++++ Given information

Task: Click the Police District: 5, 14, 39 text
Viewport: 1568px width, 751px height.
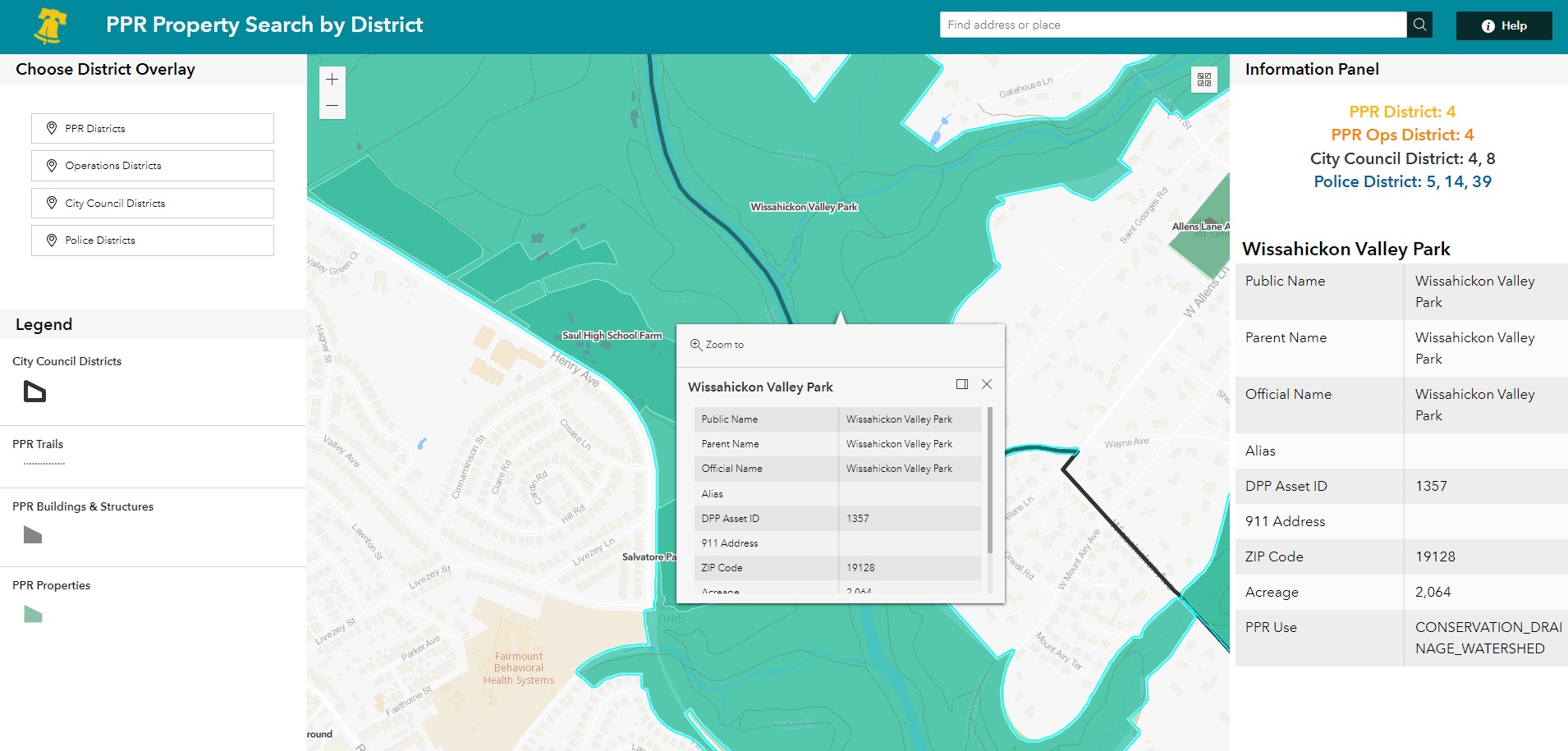Action: point(1402,181)
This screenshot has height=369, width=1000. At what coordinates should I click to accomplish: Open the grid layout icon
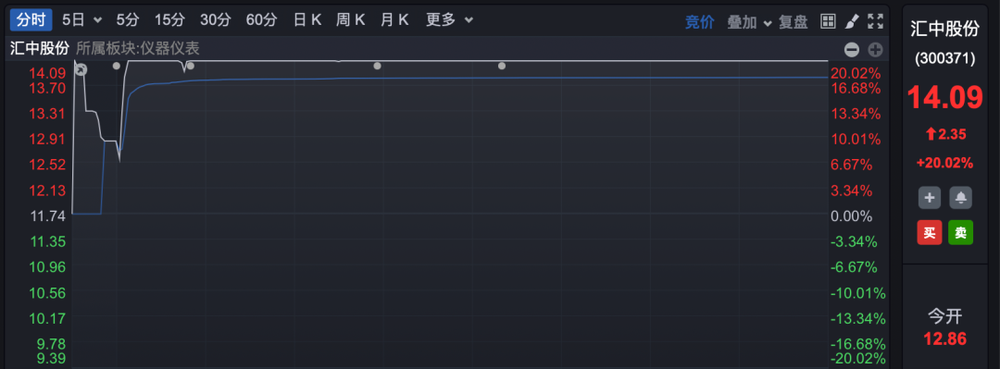coord(828,21)
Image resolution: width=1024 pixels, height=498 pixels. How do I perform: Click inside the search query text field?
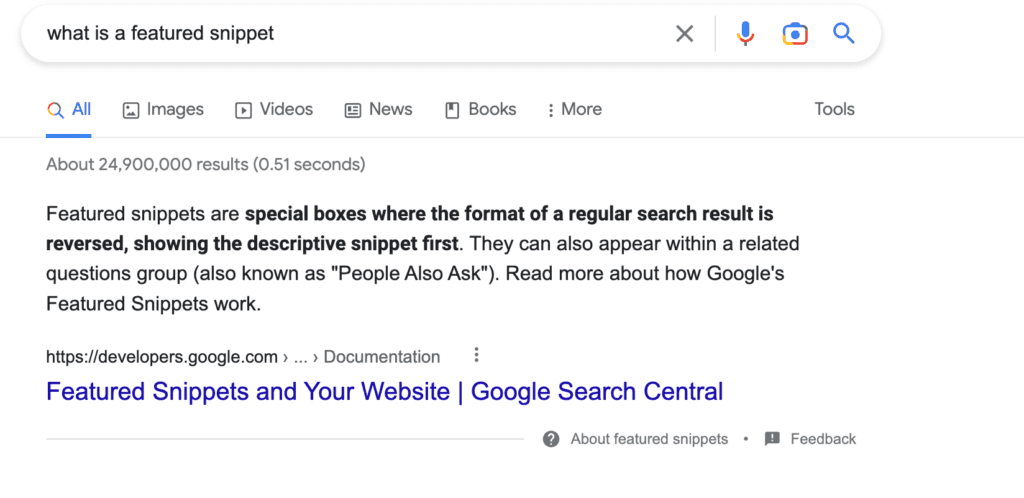(x=353, y=33)
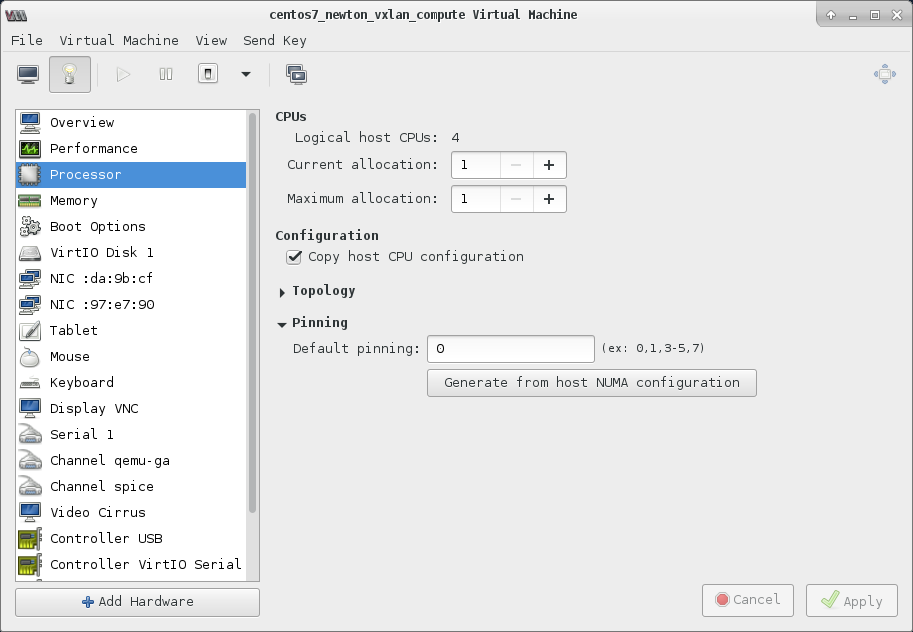The image size is (913, 632).
Task: Click the manage snapshots toolbar icon
Action: (297, 74)
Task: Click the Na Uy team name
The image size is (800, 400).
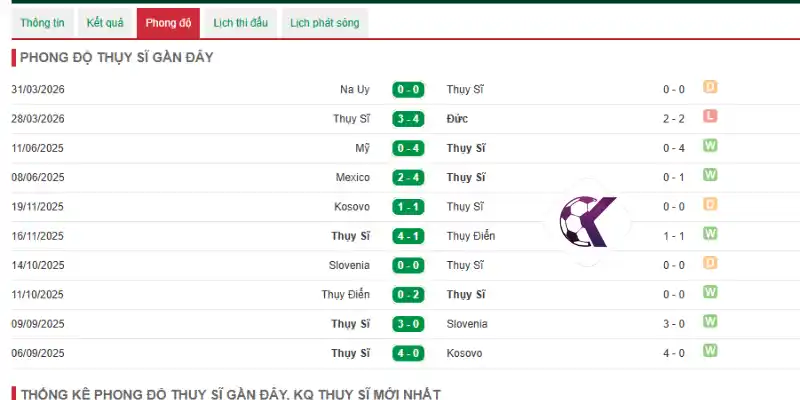Action: (x=355, y=90)
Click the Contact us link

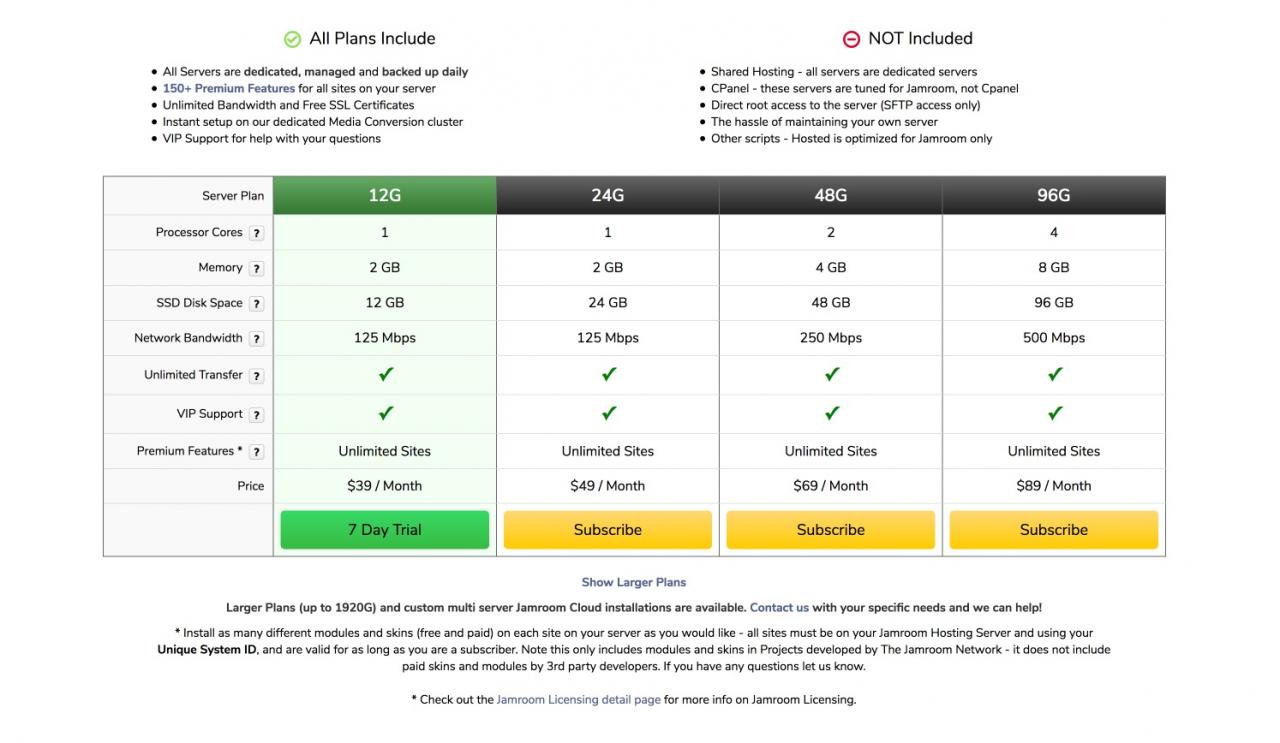[x=779, y=607]
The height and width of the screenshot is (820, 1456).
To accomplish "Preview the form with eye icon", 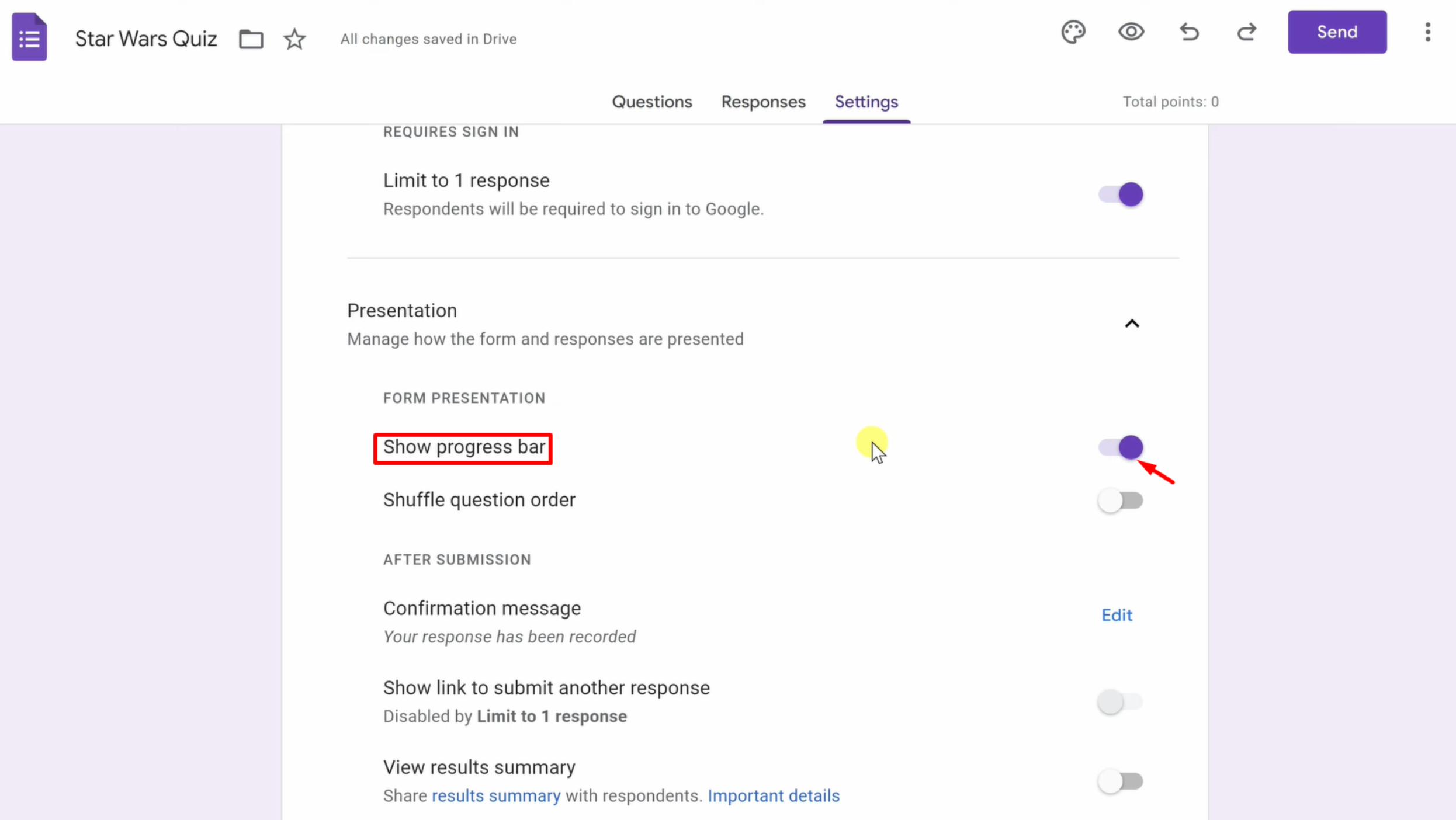I will 1131,32.
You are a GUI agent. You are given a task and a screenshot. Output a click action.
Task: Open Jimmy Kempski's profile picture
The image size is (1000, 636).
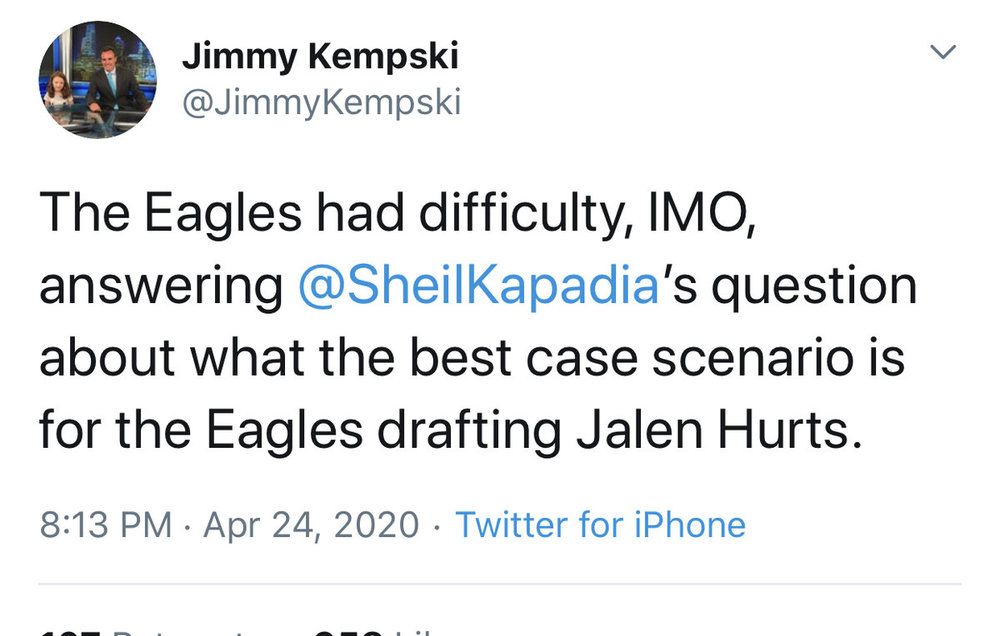pos(97,80)
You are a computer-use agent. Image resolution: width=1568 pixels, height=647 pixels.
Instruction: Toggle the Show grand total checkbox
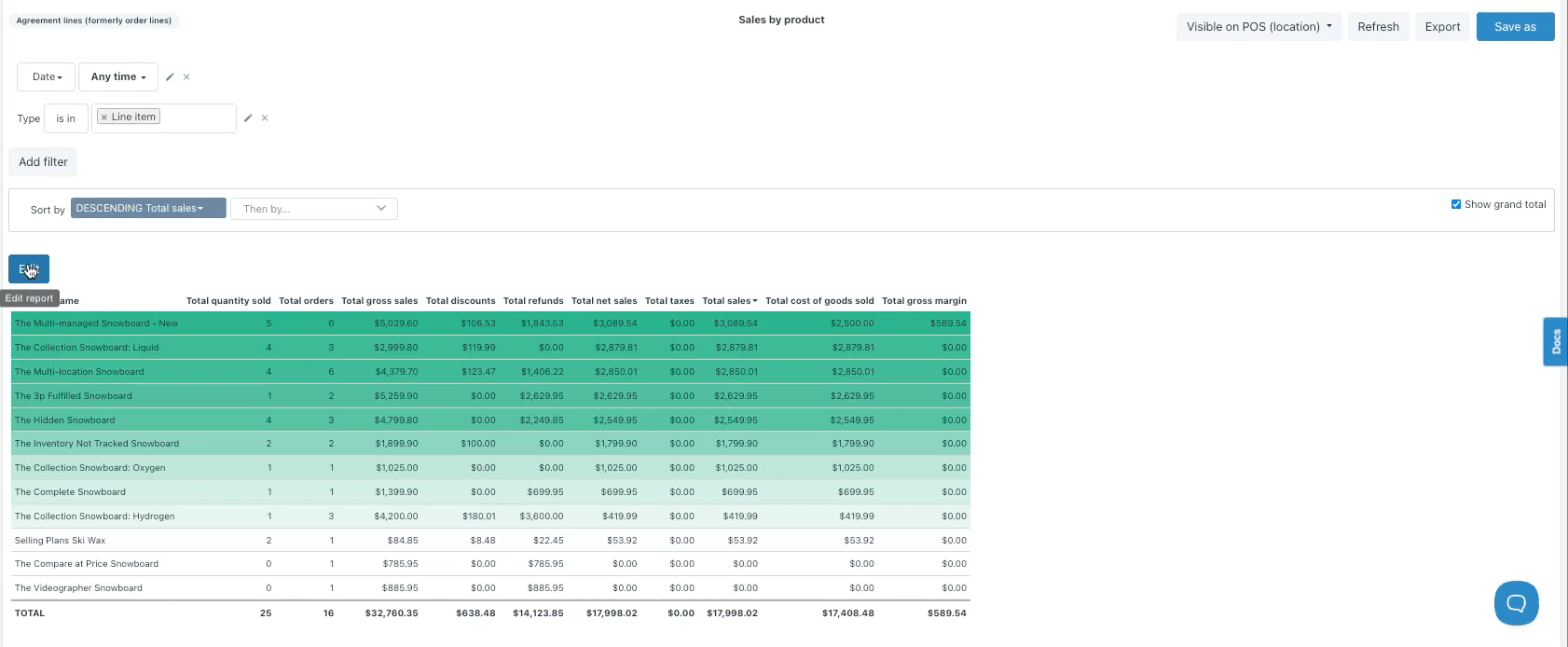[1456, 204]
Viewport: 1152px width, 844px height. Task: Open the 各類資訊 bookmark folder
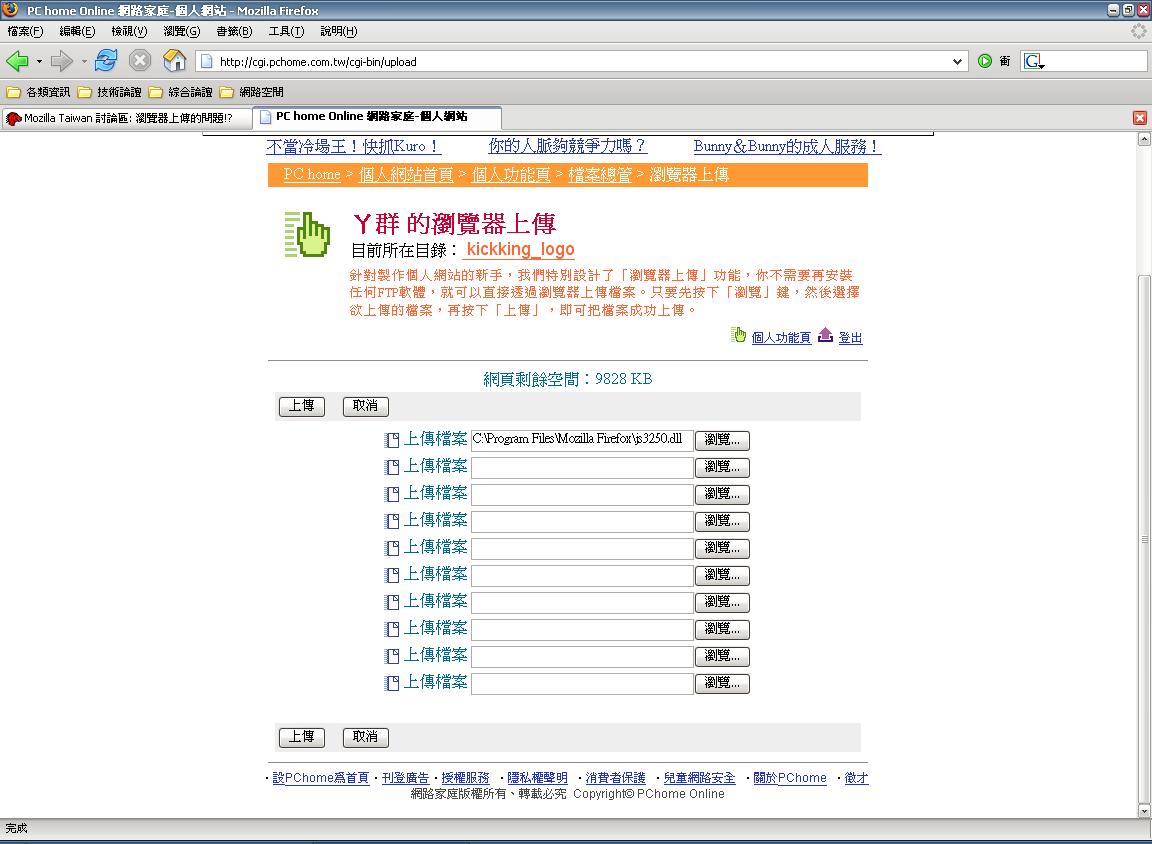39,92
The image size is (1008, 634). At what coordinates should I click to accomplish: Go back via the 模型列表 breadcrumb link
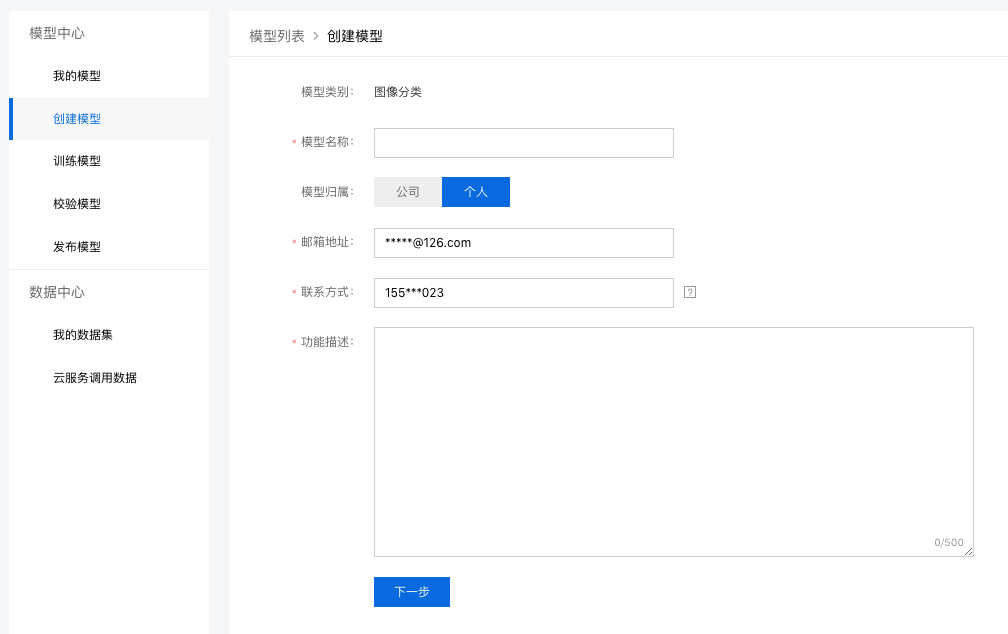[x=276, y=34]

++++++++

## [Work request]
With the pictures omitted, copy exactly the lines from the line that contains "You are a computer-use" through the end of the material.

## [Written response]
You are a computer-use agent. Image resolution: width=1568 pixels, height=647 pixels.
Instruction: Toggle the Show grand total checkbox
[1456, 204]
Viewport: 1152px width, 844px height. Task: Open the 各類資訊 bookmark folder
39,92
The image size is (1008, 634). At what coordinates should I click to accomplish: Go back via the 模型列表 breadcrumb link
[x=276, y=34]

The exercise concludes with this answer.